Dr. Mehra: Absolutely, the ratings systems like BARC are crucial in determining the success and reach of television content. However, there’s a double-edged sword here. While these ratings provide valuable insights into viewership trends, an over-reliance on them can lead to flawed media strategies. Many agencies and clients lean heavily on these numbers, often at the expense of qualitative insights—leaving a big gap in understanding the audience’s context and preferences.
Editor: You pointed out the importance of qualitative insights. Can you explain how the media planning process has changed in this regard?
Dr. Mehra: Media planning today is often very formulaic, focusing narrowly on what produces immediate results based on ratings. In the late ’90s, there was more of an exploration of the audience—agencies sought qualitative insights and understood local contexts. Now, with brands often pressuring for quick, data-driven results to justify media spends, the depth of understanding has unfortunately diminished.
Editor: And with budget constraints becoming more common, what challenges do local news channels face in this new landscape?
Dr. Mehra: Local news channels, especially regional ones, are under enormous pressure to deliver content at unrealistic rates while also maintaining journalistic integrity. They’re often pressured by clients to follow trends rather than creating meaningful, relevant content. This push for cheaper media compromises the quality of news, often leading to unethical practices where channels face threats of business withdrawal for merely reporting facts.

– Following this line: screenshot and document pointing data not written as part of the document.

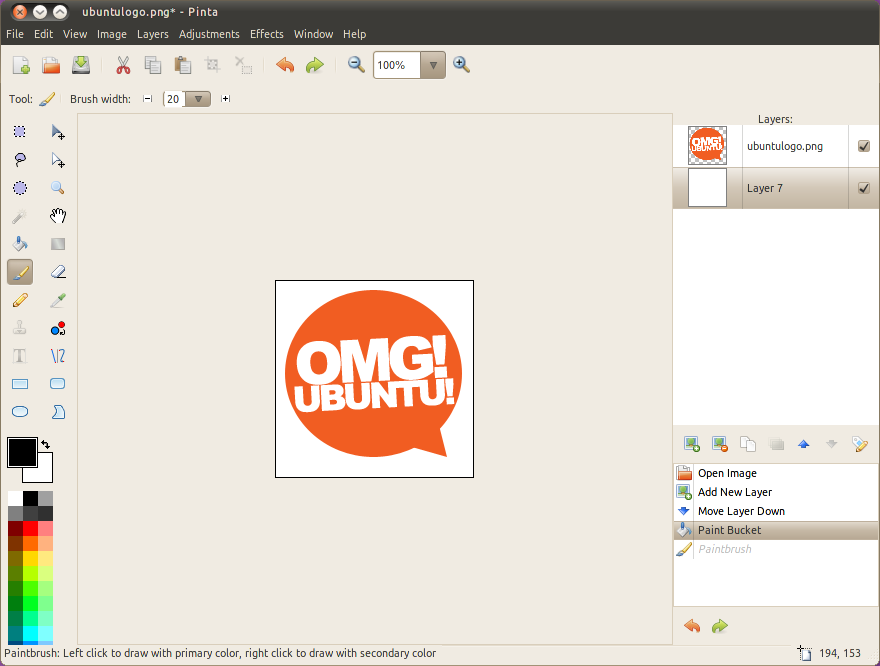Toggle visibility of the ubuntulogo.png layer
Screen dimensions: 880x666
click(x=863, y=145)
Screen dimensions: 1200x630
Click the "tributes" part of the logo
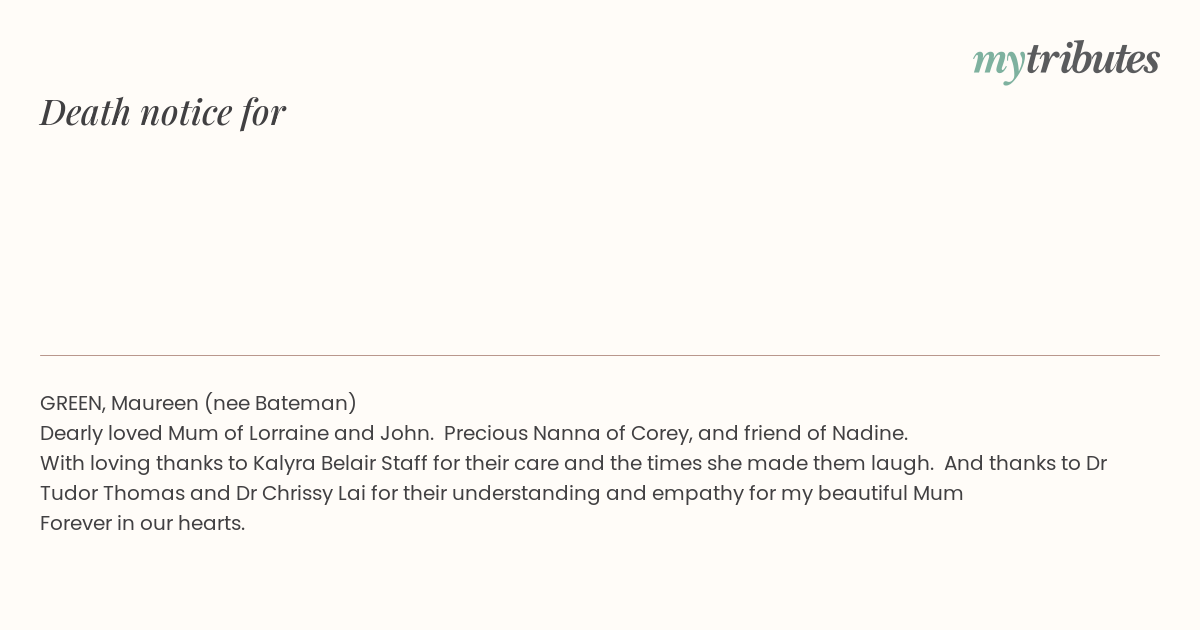1093,58
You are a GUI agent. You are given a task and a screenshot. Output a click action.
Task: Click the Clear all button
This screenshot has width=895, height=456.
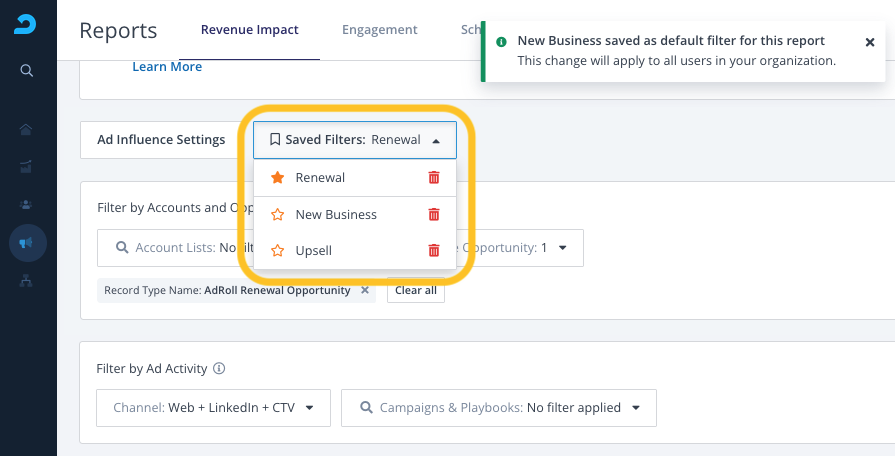415,291
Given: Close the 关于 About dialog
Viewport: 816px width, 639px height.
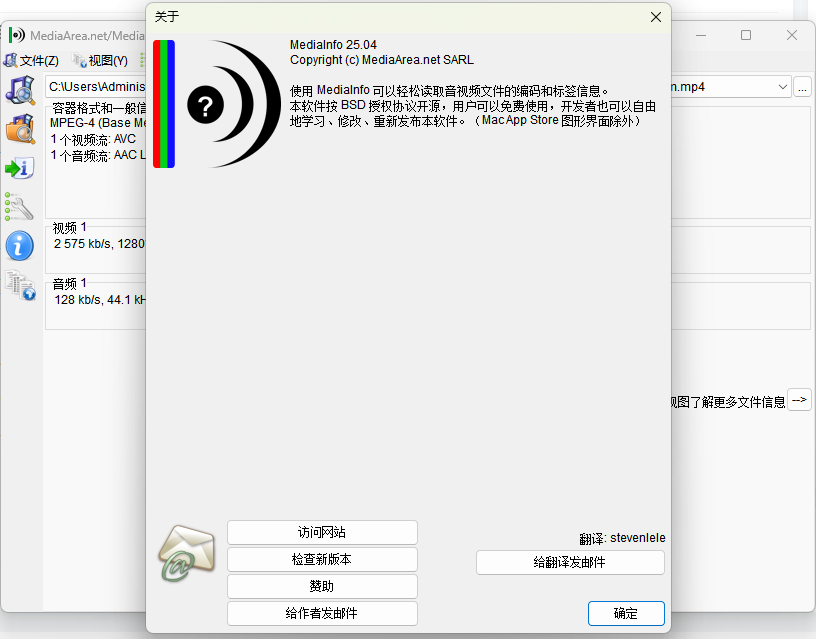Looking at the screenshot, I should 656,17.
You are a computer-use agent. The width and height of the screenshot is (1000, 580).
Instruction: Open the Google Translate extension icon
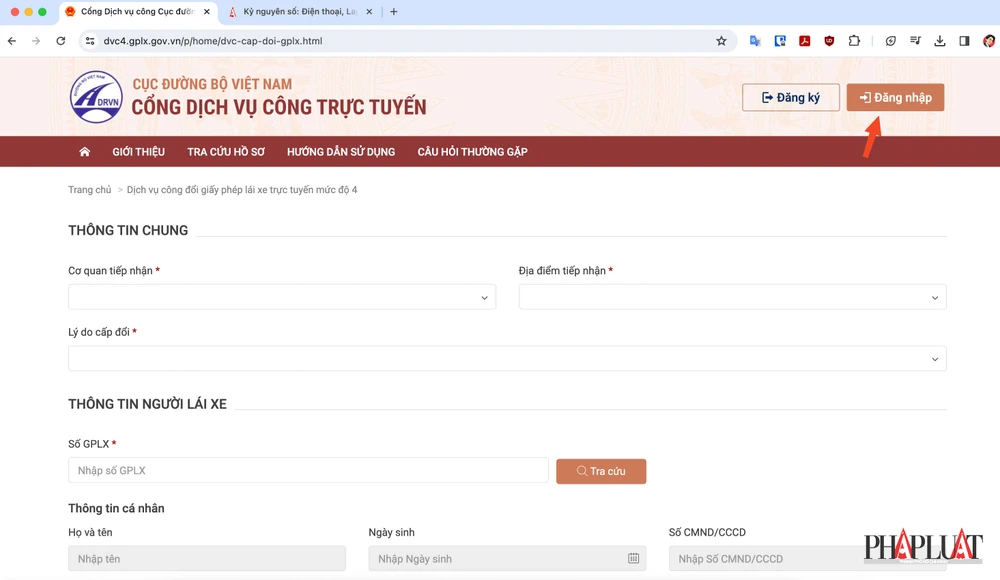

Editor: It seems the pressure comes not only from the clients but also from a lack of understanding about the local market. How crucial is it for clients to engage meaningfully with media partners?
Dr. Mehra: It’s essential! The disconnect between clients and regional media is troubling. When clients request content without understanding local dynamics or audience nuances, they miss out on opportunities to connect authentically. Engaging with media partners can lead to more effective strategies that resonate well with target audiences, particularly in a diverse market like India.
Editor: You mentioned the future looking bright with India’s burgeoning young population. What should clients and brands prioritize to harness this potential fully?
Dr. Mehra: They need to shift their focus from just chasing rating points to fostering deeper relationships with their audiences. Prioritizing qualitative insights and understanding local habits and behaviors will pave the way for more authentic engagement and stronger brand loyalty. In this rapidly evolving landscape, adaptability and a willingness to learn will be crucial for any brand aiming to thrive.
Editor: Thank you, Dr. Mehra, for sharing your insights on the complexities of the Indian media landscape. It’s indeed a fascinating time for media professionals and consumers alike!
Dr. Mehra: Thank you! It was a pleasure discussing these pivotal issues with you.